I have noticed that I actually choose discouragement. Sounds nuts, but a quiet little heart transaction takes place at some point (typically, in my case, very early in the game) in which I say to myself, "I don't want to fight this thing. I'm going to just give in to it."
Sometimes I give in to the discouragement because I have been round this block so often that God can't possibly forgive and reinstate me again-at least not until I show Him a good two weeks of being -properly miserable. If this is your problem too, I have a verse for us: "'Yet even now,' declares the Lord, 'return to Me with all your heart'" (Joel 2:12). I often rest my whole life on that "yet even now."
To be tempted is to enter a cave. It's a deep cave but most of us never find that out. We bail almost at the entrance, and few ever see the dark parts of the interior, nor feel the full force of the darkness. Jesus ventured in all the way, and wrestled Minotaur and Cyclops. Don't ever say it wasn't fair that Jesus had a leg up on us in temptation because He didn't have a sin nature.
"Fight the good fight of the faith" (1 Timothy 6:12) has always struck me as a good slogan or political rallying song. I had no idea what it meant. Now I see that it has nothing external about it at all. You will never see someone "fight the good fight of the faith." It all happened when you weren't there, alone on a long country walk, just between him and the Lord. That's where the blood and sweat and the dying occurred. By the time you spotted the fellow out in public-in the visible battlefield, or at a PTO meeting, or pushing away some lucrative job offer, or not leaving his wife-the heavy lifting was already done. One often detects a certain peace in the presence of such people.
Some have observed that in the few days before a -person's suicide, he seemed serene and almost cheerful. That's because his mind was made up. He was stressed the week earlier, at the time that he was still wrestling with the decision, but now he is resolved and the internal -wrangling is over.
All of which instructs me that everything that matters is internal-and so we come full circle to all those biblical teachings about the heart that we passed over as if too obvious. There are no larger battles than the private internal ones. I am almost ready to say there are no other battles at all.
And the corollary is that there is no Christian life except the moment-by-moment kind-more pointedly, the moment-by-moment choice to believe God.

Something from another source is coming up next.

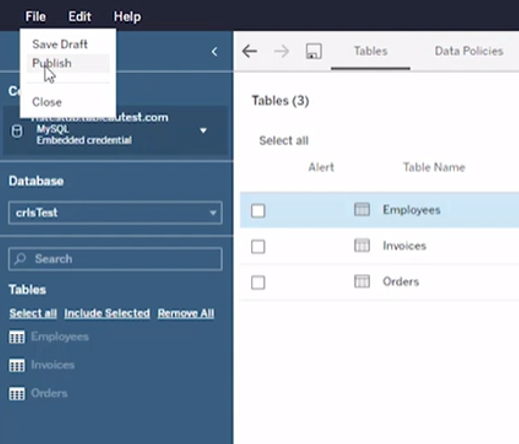
Task: Open the crlsTest database dropdown
Action: 115,212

The Christian life is not lived on the level of doctrine, or our various observances, or our political action, though these are all required. And what that moment-by-moment faith in God looks like is a brawl. If there is no constant battle, there is -probably no authentic life. The battle can be joyful, but it is a battle. And it comes with a promise:
"Blessed is the man who remains steadfast under trial, for when he has stood the test he will receive the crown of life, which God has promised to those who love Him" (James 1:12).